MARCH 3, 2010 BY 


You have trained hard and optimized your content for keywords (SEO basics). You’ve gained respect from your peers (link building), and have battled your competition and fought your way to the top of the search results (queue 80′s training montage). Now comes the championship fight – but it’s not against your top competition. It’s to convert those hard won visitors into customers.

So how do you convert visitors into customers? Make use of the AIDAS formula. There is nothing revolutionary about this age-old idea (it was conceived by psychologist E.K. Strong way back in 1925). There’s a reason it’s still around – because it works. AIDAS is best shown as a funnel:
aidas-diagram

Attention: Attract the customers’ attention.

You will only have a few seconds here. Having strong headline copy with an appropriate design emphasis or an intriguing image is most effective.

Interest: Get the customer interested.

Sell the benefits and advantages that the customer will enjoy with purchasing your product and or service. Include features if needed but make them less prominent in the design.

Desire: Make them want it.

Tell the customer how it will solve their problems or how it will make them feel.

Action: Tell them how to get it.

Provide clear calls to action and make it easy for the customer to purchase, signup, and or donate.

Satisfaction: Make those customers happy.
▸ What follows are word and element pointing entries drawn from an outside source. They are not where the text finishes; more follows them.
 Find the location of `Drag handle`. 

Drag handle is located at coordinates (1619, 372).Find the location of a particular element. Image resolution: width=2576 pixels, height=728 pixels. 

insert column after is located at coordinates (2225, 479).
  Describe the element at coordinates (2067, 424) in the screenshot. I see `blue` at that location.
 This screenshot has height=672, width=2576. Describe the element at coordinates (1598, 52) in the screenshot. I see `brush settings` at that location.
While this doesn’t directly increase conversion rates, it is vital for your business. Provide stellar customer service and two things will happen: the customer is much more likely to become a return, and they will recommend your business to friends and colleagues. Provide poor customer service, or worse, make them angry enough to share their bad experience. “Hell hath no fury like an angry customer with a Twitter account.”

AIDAS example in action:

The Mission Bicycle Company’s website is a good example of the AIDAS model in action.

site-example-web

  1. Attention: A well photographed, interesting image with their product dead center grabs visitor’s attention.
  2. Interest: A strong headline details why you should care about their product, and lets them know that they can afford it.
  3. Desire: Showcases recent custom bikes to inspire potential customers.
  4. Action: Lets the customer get started designing their own bike.
  5. Satisfaction: Lets customers provide feedback, suggestions, ask questions and lets general visitors see how satisfied their current customers are.

Obviously every product and service is different and will require a unique application of this formula, but remember this is the Web. You can easily test variations to see what will be most effective for your business. Google even provides a multivariate testing service for free.